Especially in the case of infectious diseases has the protective part performed by the leucocytary phagocytes been brought into full view by M. Metchnikoff. He has shown that the white globules rush to meet the bacterides of inflammation that are introduced through any wound, absorb them, and render them powerless to do harm. In the lymphatic organs—the spleen, the lymphatic ganglions, and the marrow—the white globules are normally accumulated, and there is where the struggle is most active between the bacterides of inflammation which are swarming in the blood and the defensive agents of the organism. The same takes place with the spirilla of recurrent typhus and the microbe of erysipelas.
The leucocytes are capable of adapting themselves to conditions different from those in which they usually live, provided the change is not too abrupt. It may sometimes occur that the poison secreted by a microbe will paralyze and kill the leucocyte, unless care has been taken, by inoculations of virus, at first attenuated and afterward gradually increasing in virulence, to create an immunity in the phagocyte, to make it refractory to the poison and capable of swallowing the toxic bacterium without suffering from it. Explanations have been sought in this property for the virtue of vaccination and the immunity that results from it, but they are evidently only fragmentary, and there are other theories of immunity.
The leucocytes are not always victorious over the microbes, and when these excel in numbers or force it sometimes comes to pass that they are overcome and succumb. Poisoned by the substance they have incorporated, they undergo a fatty degeneration and become globules of pus. Pus is therefore formed of the cadavers of conquered leucocytes. Although that humor ought, for the good of the system, to be rejected, like every other mortified part, it is nevertheless true that the production of it is a beneficent effort, and a salutary reaction of Nature against the morbid agent.

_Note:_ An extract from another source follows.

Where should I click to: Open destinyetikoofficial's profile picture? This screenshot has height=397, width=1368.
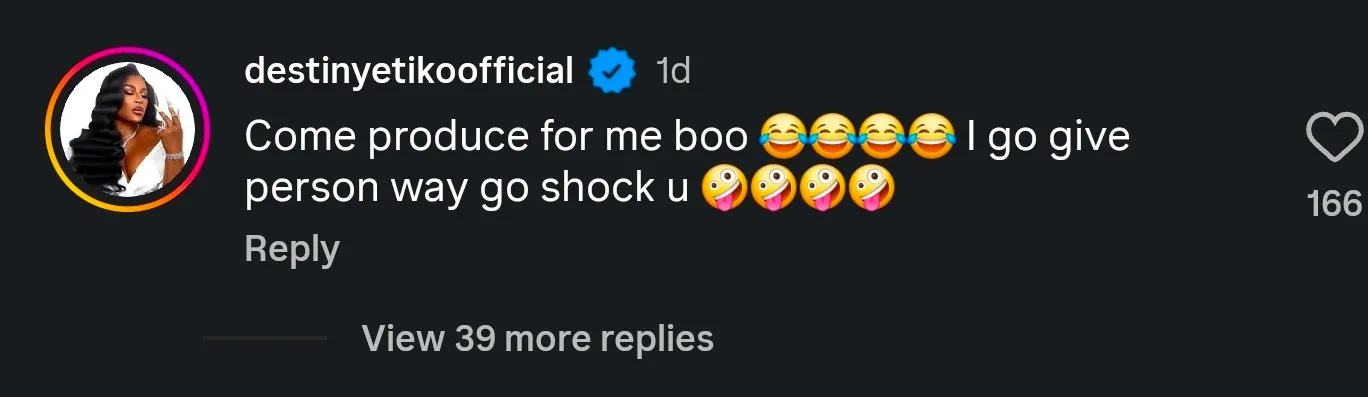(x=126, y=130)

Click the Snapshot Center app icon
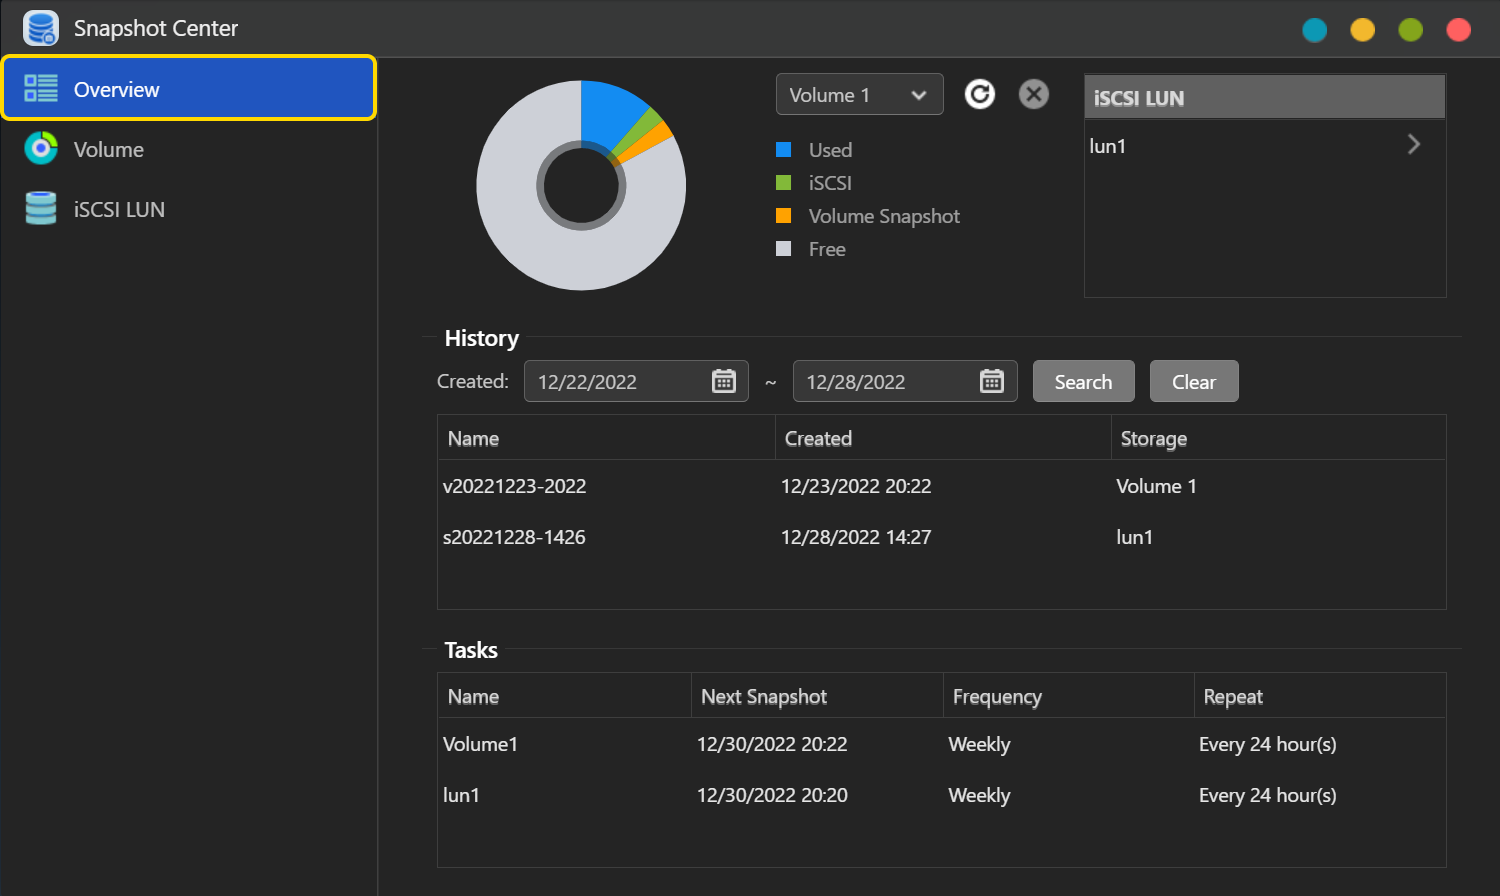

It will be an enduring honor to the name of M. Metchnikoff that he has revealed the importance of the function of phagocytes, and has enriched science with a large number of new truths. A part of this honor will be reflected upon the Pasteur Institute, which has welcomed the eminent biologist for many years, and has intrusted the direction of one of its services to him. The learned Russian, in creating the study of phagocytism, with its causes, mechanism, and consequences, has opened a very extensive field of research to which we have given only a distant and cursory glance.—Translated for the Popular Science Monthly from the Revue des Deux Mondes.